Ann Coulter

Biden's speech continued: "Those same people who read poetry and wrote poetry and taught me how to sing verse? Is it because they didn't work hard? My ancestors, who worked in the coal mines of Northeast Pennsylvania and would come up after 12 hours and play football for four hours?" Biden's Welsh accent was as phony as Madonna's British accent.

If this were merely a failure to cite Kinnock, why was Labor Leader Neil Kinnock talking about the Biden family and the coal mines of Pennsylvania?

Biden not only lifted -- as The New York Times reported -- Kinnock's "phrases, gestures and lyrical Welsh syntax intact," but also his entire life story.

Dismissing his theft of Kinnock's speech, Biden said at the time: "So what if I didn't attribute it to Kinnock? I can't quite understand this. If I was making up who I was, then that's one thing."

But Biden was making up who he was. And he was making up what kind of country this is.

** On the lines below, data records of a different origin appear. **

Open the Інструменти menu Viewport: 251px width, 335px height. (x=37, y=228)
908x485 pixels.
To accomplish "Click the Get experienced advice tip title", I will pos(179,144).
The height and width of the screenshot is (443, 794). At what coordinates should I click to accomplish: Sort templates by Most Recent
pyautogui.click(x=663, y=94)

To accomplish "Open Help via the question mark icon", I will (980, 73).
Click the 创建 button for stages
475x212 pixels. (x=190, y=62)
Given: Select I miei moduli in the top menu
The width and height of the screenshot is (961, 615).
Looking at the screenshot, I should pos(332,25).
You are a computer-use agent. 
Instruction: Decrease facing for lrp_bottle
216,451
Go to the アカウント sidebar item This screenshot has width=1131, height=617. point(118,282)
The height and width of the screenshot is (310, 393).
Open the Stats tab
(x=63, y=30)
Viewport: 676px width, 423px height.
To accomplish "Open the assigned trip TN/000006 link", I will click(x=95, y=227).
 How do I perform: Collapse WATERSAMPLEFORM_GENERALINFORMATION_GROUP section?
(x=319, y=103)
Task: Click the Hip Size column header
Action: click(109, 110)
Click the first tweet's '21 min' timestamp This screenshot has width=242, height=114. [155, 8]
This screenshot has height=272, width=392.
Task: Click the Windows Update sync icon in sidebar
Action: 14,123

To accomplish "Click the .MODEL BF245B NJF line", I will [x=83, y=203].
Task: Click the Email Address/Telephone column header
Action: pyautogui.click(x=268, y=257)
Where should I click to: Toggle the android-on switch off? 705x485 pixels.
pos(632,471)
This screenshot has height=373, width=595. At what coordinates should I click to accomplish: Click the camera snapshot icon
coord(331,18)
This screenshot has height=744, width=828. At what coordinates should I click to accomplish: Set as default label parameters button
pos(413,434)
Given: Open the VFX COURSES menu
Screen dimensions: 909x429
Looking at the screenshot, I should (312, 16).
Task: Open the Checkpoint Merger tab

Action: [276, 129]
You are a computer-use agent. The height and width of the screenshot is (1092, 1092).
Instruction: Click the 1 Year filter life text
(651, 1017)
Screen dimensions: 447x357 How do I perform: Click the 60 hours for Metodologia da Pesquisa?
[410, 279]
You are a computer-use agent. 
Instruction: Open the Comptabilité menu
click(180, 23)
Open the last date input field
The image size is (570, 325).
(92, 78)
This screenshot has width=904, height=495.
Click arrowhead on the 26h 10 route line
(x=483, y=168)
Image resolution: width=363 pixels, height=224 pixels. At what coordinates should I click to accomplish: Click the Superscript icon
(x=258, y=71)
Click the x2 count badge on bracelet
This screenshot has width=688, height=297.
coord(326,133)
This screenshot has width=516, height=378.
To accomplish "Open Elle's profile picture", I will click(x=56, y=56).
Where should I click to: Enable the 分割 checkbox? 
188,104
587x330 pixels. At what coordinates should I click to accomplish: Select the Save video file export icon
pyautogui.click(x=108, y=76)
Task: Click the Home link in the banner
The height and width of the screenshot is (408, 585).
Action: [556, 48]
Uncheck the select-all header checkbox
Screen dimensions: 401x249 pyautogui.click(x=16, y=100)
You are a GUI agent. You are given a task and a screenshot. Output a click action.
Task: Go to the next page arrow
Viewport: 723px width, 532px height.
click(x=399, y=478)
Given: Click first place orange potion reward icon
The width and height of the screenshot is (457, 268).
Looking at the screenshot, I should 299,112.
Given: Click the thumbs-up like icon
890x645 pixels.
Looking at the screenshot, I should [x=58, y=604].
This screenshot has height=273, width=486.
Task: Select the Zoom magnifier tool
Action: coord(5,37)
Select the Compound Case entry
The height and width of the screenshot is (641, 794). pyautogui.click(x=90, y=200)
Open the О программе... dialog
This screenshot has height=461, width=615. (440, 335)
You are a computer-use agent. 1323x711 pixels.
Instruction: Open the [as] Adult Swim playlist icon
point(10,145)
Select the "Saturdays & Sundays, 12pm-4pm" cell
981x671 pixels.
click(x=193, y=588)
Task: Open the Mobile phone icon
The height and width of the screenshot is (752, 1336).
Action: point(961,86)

The whole point of Kinnock's speech was to denounce the English class structure, where his grandfather couldn't get ahead, despite his talents. Thus, Kinnock concluded by saying his parents and grandparents couldn't advance "because there was no platform upon which they could stand."

That has never been true in this country. We have no class structure. People do get ahead by being smart and working hard.

The other side of the coin is that those born well are perfectly capable of falling from their perch of privilege, as expressed in the peculiarly American expression: "Shirtsleeves to shirtsleeves in three generations." Which is precisely what happened to the Biden family.

According to Vice Plagiarist Biden's own autobiography, his father was to the manor born. Biden's grandfather was an executive with the American Oil Co., and his father had all the advantages in life. "My dad," Biden writes in "Promises to Keep," "grew up well polished by gentlemanly pursuits. He would ride to the hounds, drive fast, fly airplanes. He knew good clothes, fine horses, the newest dance steps."

But, in the blunt language of the Vanity Fair election blog, "he pissed away his fortune and Joe and his siblings grew up in a decidedly, and proudly, working-class Catholic home."

So why was Biden concluding his Kinnock-"inspired" speech with clenched fist, claiming that his family "didn't have a platform upon which to stand." The executive offices at the American Oil Co. sound like a pretty good platform.

The problem wasn't that Biden's father didn't have a platform, but that he fell off the platform. Far from sharing Kinnock's life story, the Biden family would have benefited from a strict British class system that holds up talentless aristocrats while keeping down the talented low-born.

No wonder the platform of the Democratic Party is to destroy capitalism: It allows people to get ahead on their talents and not their names.